Task objective
Render the data in the stretch from the line containing "Given: Open the" through the line containing "Looking at the screenshot, I should 1388,696." as a two-column CSV with the headers input and output. Give one row per entry: the text goes under input and its answer goes under output, each in a single quoted field with line breaks replaced by spaces.

Exercise materials
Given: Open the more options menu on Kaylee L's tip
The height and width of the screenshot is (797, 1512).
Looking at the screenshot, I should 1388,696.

...

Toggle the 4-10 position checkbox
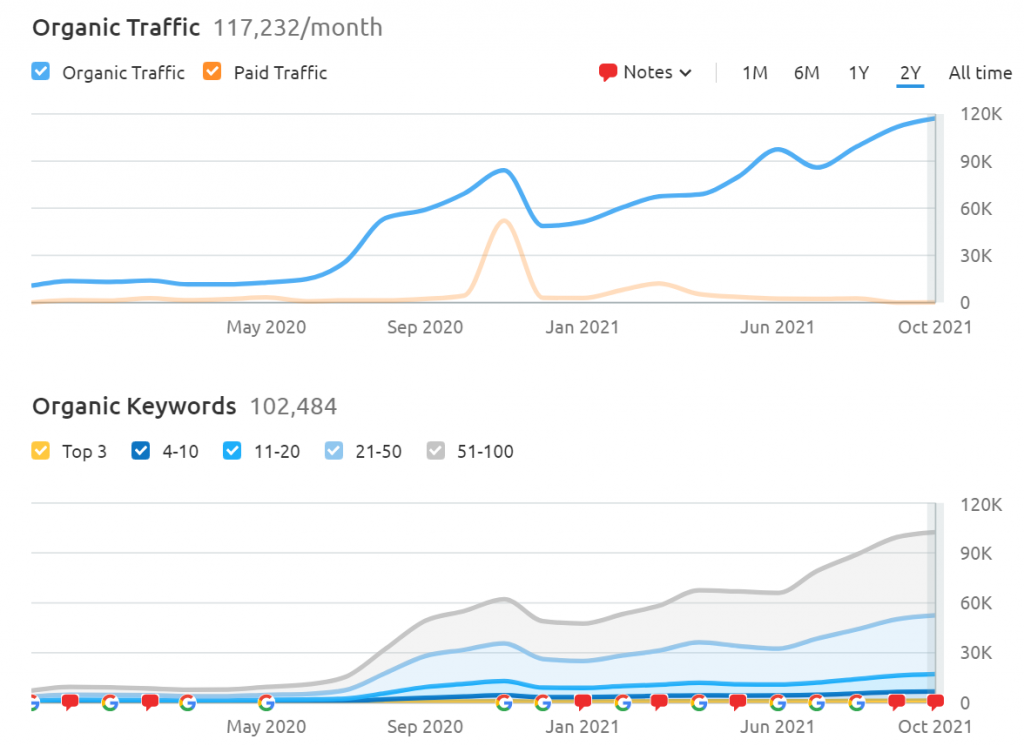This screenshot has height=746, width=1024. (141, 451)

---

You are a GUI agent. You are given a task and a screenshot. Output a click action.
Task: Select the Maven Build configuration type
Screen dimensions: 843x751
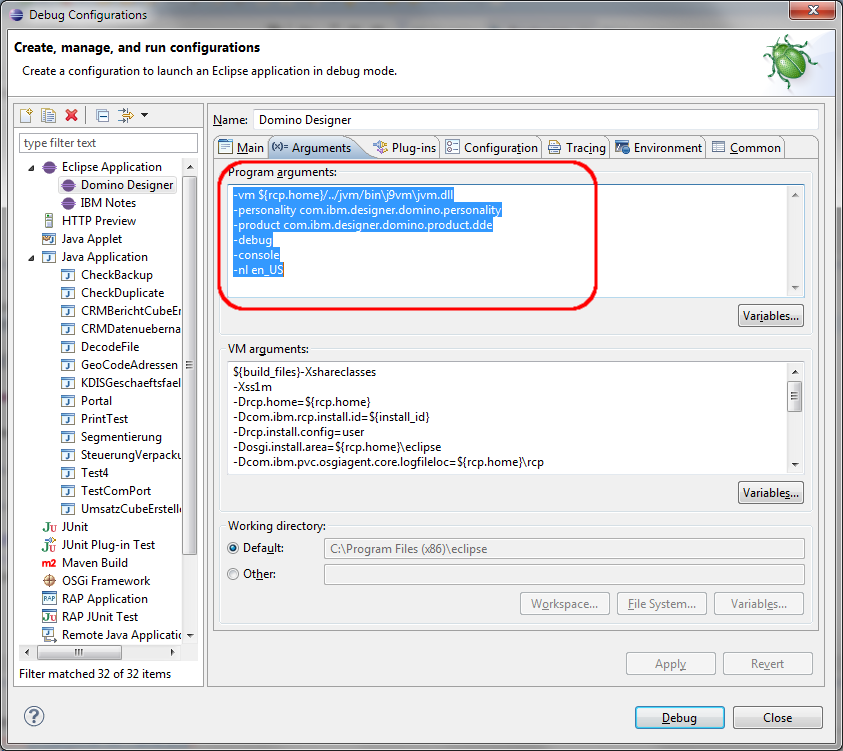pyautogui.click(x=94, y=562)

Worked solution
input,output
"Given: Open the more options menu on Kaylee L's tip The height and width of the screenshot is (797, 1512).","Looking at the screenshot, I should 1388,696."